▼▼▼

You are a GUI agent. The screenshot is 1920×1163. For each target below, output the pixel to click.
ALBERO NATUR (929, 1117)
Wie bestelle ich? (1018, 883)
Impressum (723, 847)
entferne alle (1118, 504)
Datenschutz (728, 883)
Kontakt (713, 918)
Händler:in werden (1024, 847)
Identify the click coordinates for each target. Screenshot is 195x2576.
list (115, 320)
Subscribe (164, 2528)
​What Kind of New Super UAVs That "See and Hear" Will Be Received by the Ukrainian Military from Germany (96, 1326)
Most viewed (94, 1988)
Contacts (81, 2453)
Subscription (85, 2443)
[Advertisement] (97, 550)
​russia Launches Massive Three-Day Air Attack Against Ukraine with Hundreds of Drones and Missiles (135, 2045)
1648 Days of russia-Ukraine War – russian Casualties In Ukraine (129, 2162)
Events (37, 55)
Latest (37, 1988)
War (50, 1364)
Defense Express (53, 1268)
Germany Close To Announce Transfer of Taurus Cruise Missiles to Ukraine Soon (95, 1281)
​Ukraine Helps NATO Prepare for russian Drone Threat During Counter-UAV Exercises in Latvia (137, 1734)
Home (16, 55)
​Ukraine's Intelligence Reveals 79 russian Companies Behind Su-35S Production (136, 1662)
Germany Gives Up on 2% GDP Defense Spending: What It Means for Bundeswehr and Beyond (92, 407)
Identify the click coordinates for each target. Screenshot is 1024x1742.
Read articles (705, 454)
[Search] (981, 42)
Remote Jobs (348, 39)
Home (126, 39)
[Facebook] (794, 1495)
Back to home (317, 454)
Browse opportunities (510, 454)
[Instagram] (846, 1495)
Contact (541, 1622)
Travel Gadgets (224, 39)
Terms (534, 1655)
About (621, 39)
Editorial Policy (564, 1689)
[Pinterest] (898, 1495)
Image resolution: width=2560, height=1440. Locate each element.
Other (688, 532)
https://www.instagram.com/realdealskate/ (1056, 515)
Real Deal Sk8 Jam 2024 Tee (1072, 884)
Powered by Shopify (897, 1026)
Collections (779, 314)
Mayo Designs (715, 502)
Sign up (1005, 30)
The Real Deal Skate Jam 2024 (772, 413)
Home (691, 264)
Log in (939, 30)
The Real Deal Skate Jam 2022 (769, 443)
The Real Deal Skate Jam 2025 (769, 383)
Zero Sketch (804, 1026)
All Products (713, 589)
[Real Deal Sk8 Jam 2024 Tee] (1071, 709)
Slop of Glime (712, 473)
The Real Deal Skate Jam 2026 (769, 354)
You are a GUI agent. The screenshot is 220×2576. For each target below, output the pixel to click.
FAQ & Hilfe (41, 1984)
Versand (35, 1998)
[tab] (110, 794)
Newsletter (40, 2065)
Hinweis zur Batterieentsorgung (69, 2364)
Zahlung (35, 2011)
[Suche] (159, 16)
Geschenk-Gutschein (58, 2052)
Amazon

▲▲▲

__About this exercise__.
Looking at the records above, how many lines have the word "Identify" in them? State the number only.

__Finished task__.
2